No entender de diversos historiadores, como Gustavo Barroso, Marcelo Bogaciovas e Djanira Sá de Almeida, João Ramalho era um judeu. E, tendo se convertido ao catolicismo, um cristão novo. Sua ascendência judaica encontra raízes na Espanha. A principal comprovação vem do fato de que a sua assinatura vinha sempre acompanhada de um Kaf, a décima primeira letra do alfabeto hebraico. Um verdadeiro Kaf, no sentido cabalístico, demonstra que era judeu do mais puro sangue. Como afirma Marcelo Bogaciovas isto se confirma, pois “não é possível imaginar alguém que em tempo de perseguição aos judeus, assinar uma letra que facilmente o indicasse como tal.” (Bogaciovas, 2015,88). Além disto, era notório em João Ramalho e alguns de seus filhos a aversão aos padres, a Inquisição e aos preceitos religiosos. Um de seus filhos ao ser “ameaçado por um dos padres de ser processado pela Inquisição, respondeu: acabarei com as Inquisições a flechas”. (Mario Neme, notas de Revisão da História de São Paulo, p. 57, apud Toledo, 2012, p. 109)
Ramalho era um aventureiro. Como tantos outros que vieram para o Brasil logo após a sua descoberta, motivados pelas notícias de riquezas e possibilidades de ganhos extraordinários.
Ao chegar ao novo continente logo pôde vislumbrar a sua beleza natural e a maneira como os seus habitantes, em especial as mulheres apresentam –se aos homens brancos, naturalmente nuas. Assim, obedecendo a seus instintos, teve várias mulheres, muitos filhos e descendência numerosa. Mas teve em Bartira uma esposa especial, a principal delas. Ela era filha de Tibiriça, homem famoso e destemido. O denominado “senhor dos campos de Piratininga”, a quem os guaianases davam alguma obediência e os indígenas de outras nações respeitavam muito por ser ele o cacique mais poderoso e o melhor guerreiro da região.
Esta união certamente trouxe vantagens e prestígio ao recém- chegado à terra e à família. Foi um dos primeiros entre os europeus a inserir-se numa instituição social de longa data cultivada entre os indígenas, o cunhadismo, como assim o chamou o antropólogo Darcy Ribeiro. Era o costume pelo qual os indígenas recebiam um estranho na comunidade lhe oferecendo uma mulher. Assim como faziam entre si, estenderiam a gentileza para os de fora. A mulher oferecida ao estranho, a “temirico”, como era chamada, consagrava um pacto de sangue. A partir de então o marido dela podia contar com a numerosa parentela e praticamente com toda a comunidade para ajudá-lo em tempo de paz e de guerra. E, como os indígenas do planalto desconheciam a monogamia, os novos membros da comunidade podiam se unir com temiricós de diferentes procedências, o que resultava numa ampla teia de alianças e consequentemente maior prestígio e poder.

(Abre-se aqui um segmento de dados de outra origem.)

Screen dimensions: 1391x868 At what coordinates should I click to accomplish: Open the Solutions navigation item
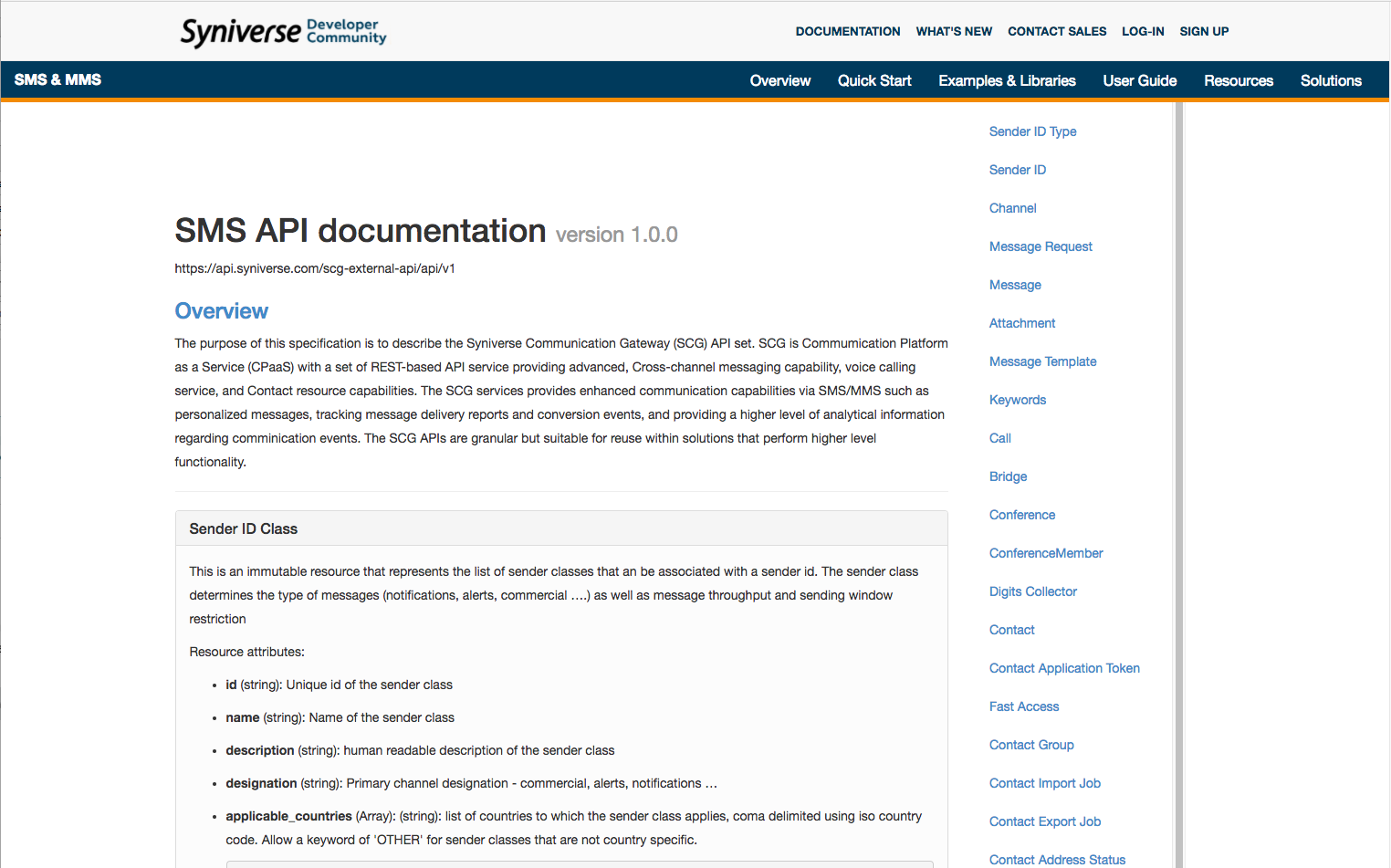click(x=1330, y=80)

Desta forma João Ramalho se tornou um dos principais personagens dos primórdios da vida no planalto de Piratininga. Ali vivia com as suas mulheres, filhos e uma quantidade de pessoas a seu serviço. Aos poucos foi se adaptando aos costumes locais. Trata-se, então, de um branco europeu que neste primórdio da colonização não tenta impor a cultura do velho continente. Antes, assimila a cultura, apropria-se do modo de ser e de viver dos indígenas. Dá início a um processo de integração cultural peculiar na formação dos futuros habitantes do planalto de Piratininga. Ramalho participa de suas festas e ia à guerra com eles. Não se constrangia em andar nu. Não obedecia a preceitos religiosos e tinha as suas leis próprias.
Sua figura lendária é enaltecida na formação das povoações e organização desta parte do interior brasileiro. Para o alemão Ulrico Schimidt, que passou pela região no ano de 1553, ele era o “chefe” da povoação do planalto. (apud Toledo, 2012, p. 109) e o “mais do que pai dos próprios filhos deve ser considerado o pai dos paulistas. O espírito dos mamelucos caçadores de índios e desbravadores dos sertões.” (Toledo, 2012, p. 54 e 112) Marcelo Bogaciovas no mesmo sentido considera João Ramalho “ o patriarca dos bandeirantes e do povo paulista”.